Pochodząca z Argentyny Adriana Andreani, po raz drugi wystąpi w roli pilota, tym razem jadąc z Jose Antonio Blangino. W Dakarze 2012 startowała w kategorii Buggy Polaris. Rajd zakończyła na pierwszym etapie wyścigu z powodu awarii skrzyni biegów.
Po raz piąty w rajdzie startuje Włoszka, 45-letnia dziennikarka Camelia Liparot. Jest ona drugą w historii rajdu kobietą, która startuje jadąc na quadzie. W 2012 roku zajęła w swojej kategorii 9 miejsce, pośród 12 quadów, które ukończyły rajd.

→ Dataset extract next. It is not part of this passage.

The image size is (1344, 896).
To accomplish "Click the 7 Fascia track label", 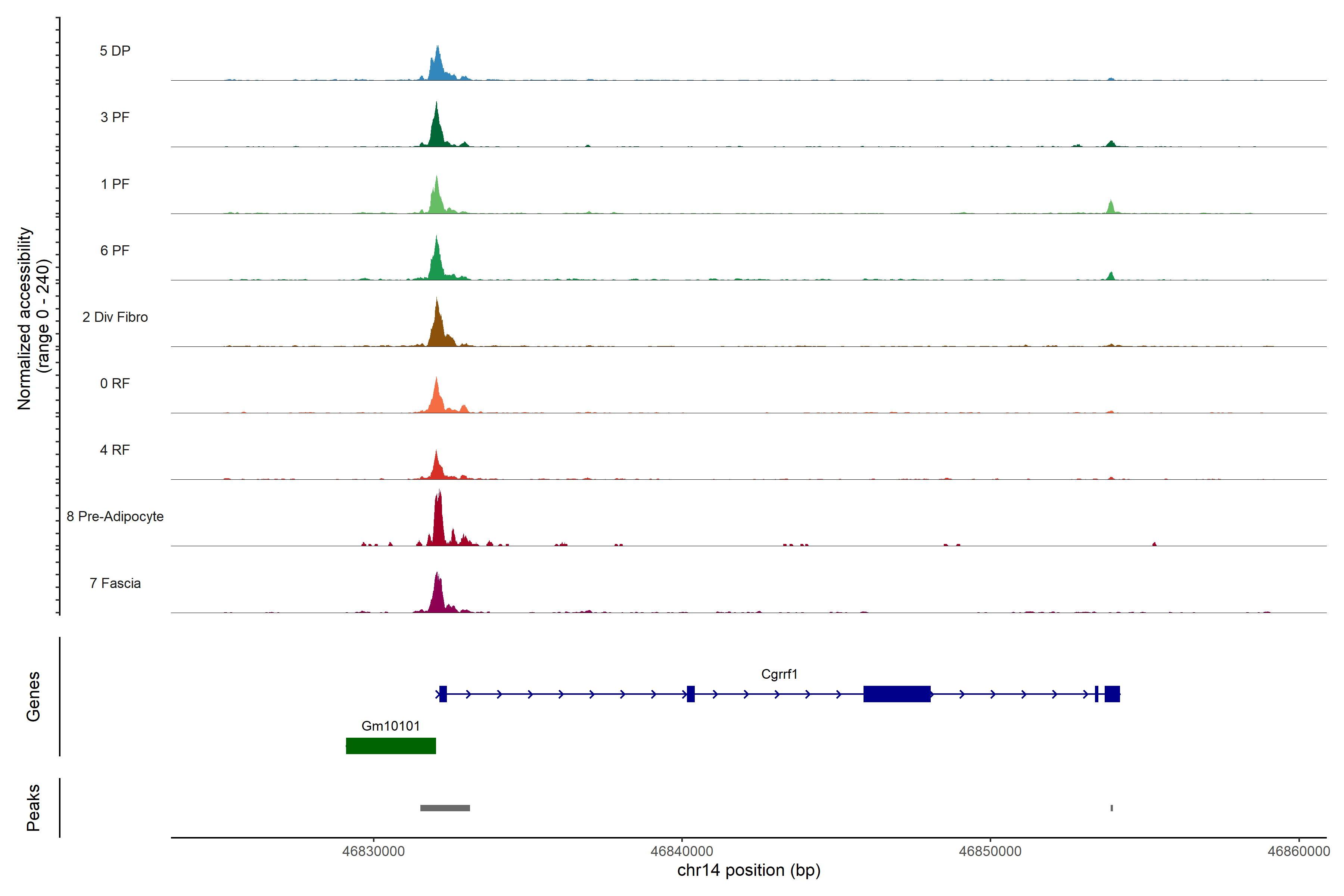I will [x=115, y=584].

Pochodząca z Chile Josefina Gardulski, jako pierwsza kobieta z Ameryki Południowej zmierzy się na Dakarze z motocyklem Yamaha WR 450. 24-latka motocyklami jeździ od 8 roku życia. Posiada kilka mistrzowskich tytułów w Chile, w 2012 roku zaliczyła również słynne i wyczerpujące zawody „The International Six Days Enduro” . Obecnie znajduje się na 143 pozycji w rajdzie.

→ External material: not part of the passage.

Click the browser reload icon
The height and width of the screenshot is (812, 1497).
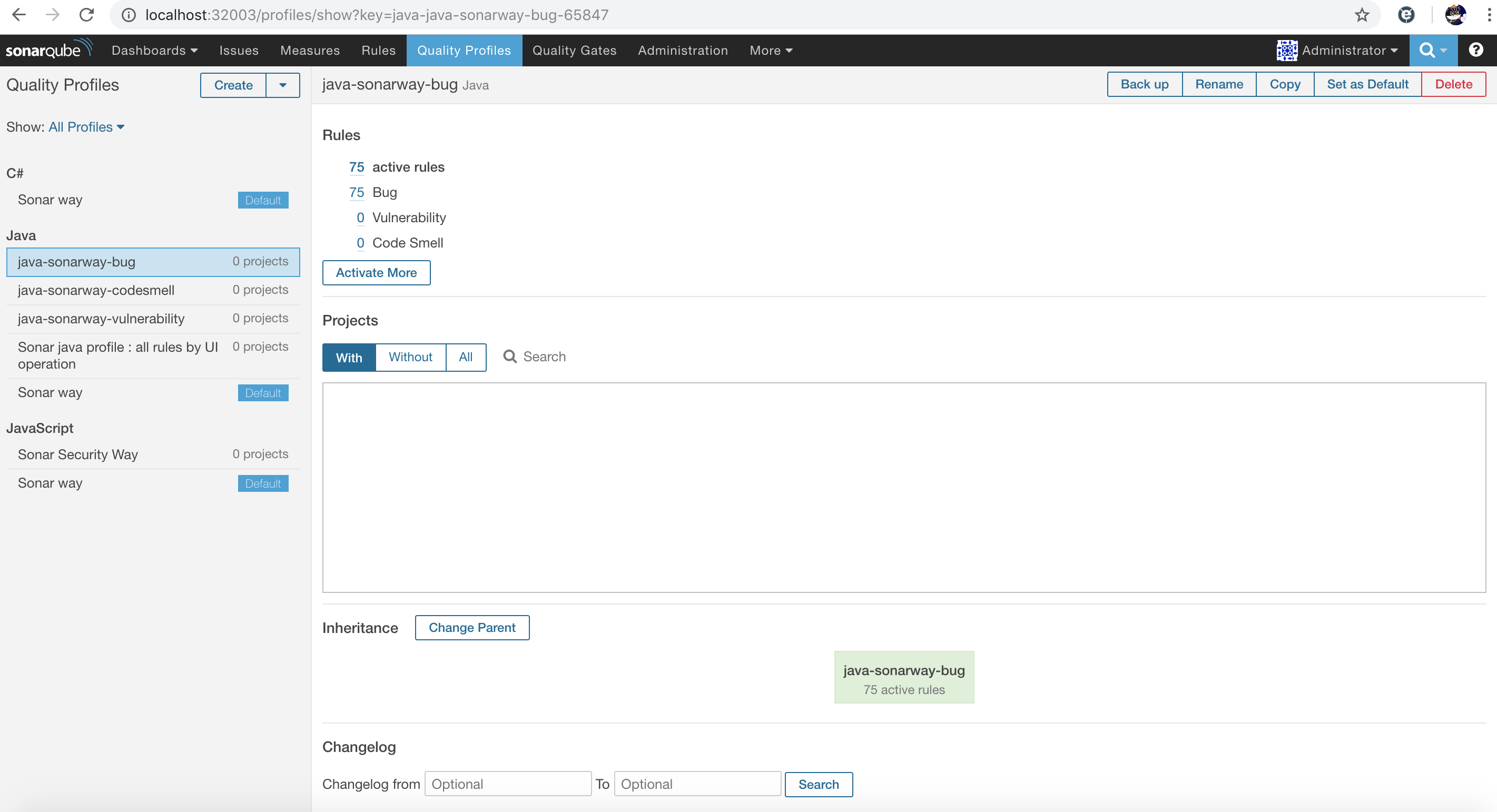coord(86,15)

Laia Sanz mistrzyni świata w trialu jest ostatnią reprezentantką kobiet. W 2012 roku zmierzyła się z bolesną kontuzją palca w stopie, miała przeprowadzone trzy operacje, groziła jej nawet amputacja. Dzielna Hiszpanka pomimo wszystkiego nie poddała się i przemierza bezdroża Argentyny i Chile motocyklem Gas Gas 450 EC-Raid. W ubiegłym roku Laia ukończyła Rajd na 39. pozycji, na trzecim etapie tegorocznego rajdu jest na pozycji 43.
Oby Dakar 2013 był dla wszystkich kobiet szczęśliwy i byśmy w przyszłym roku mogły kibicować jeszcze większej liczbie przedstawicielek naszej płci, które mają benzynę we krwi.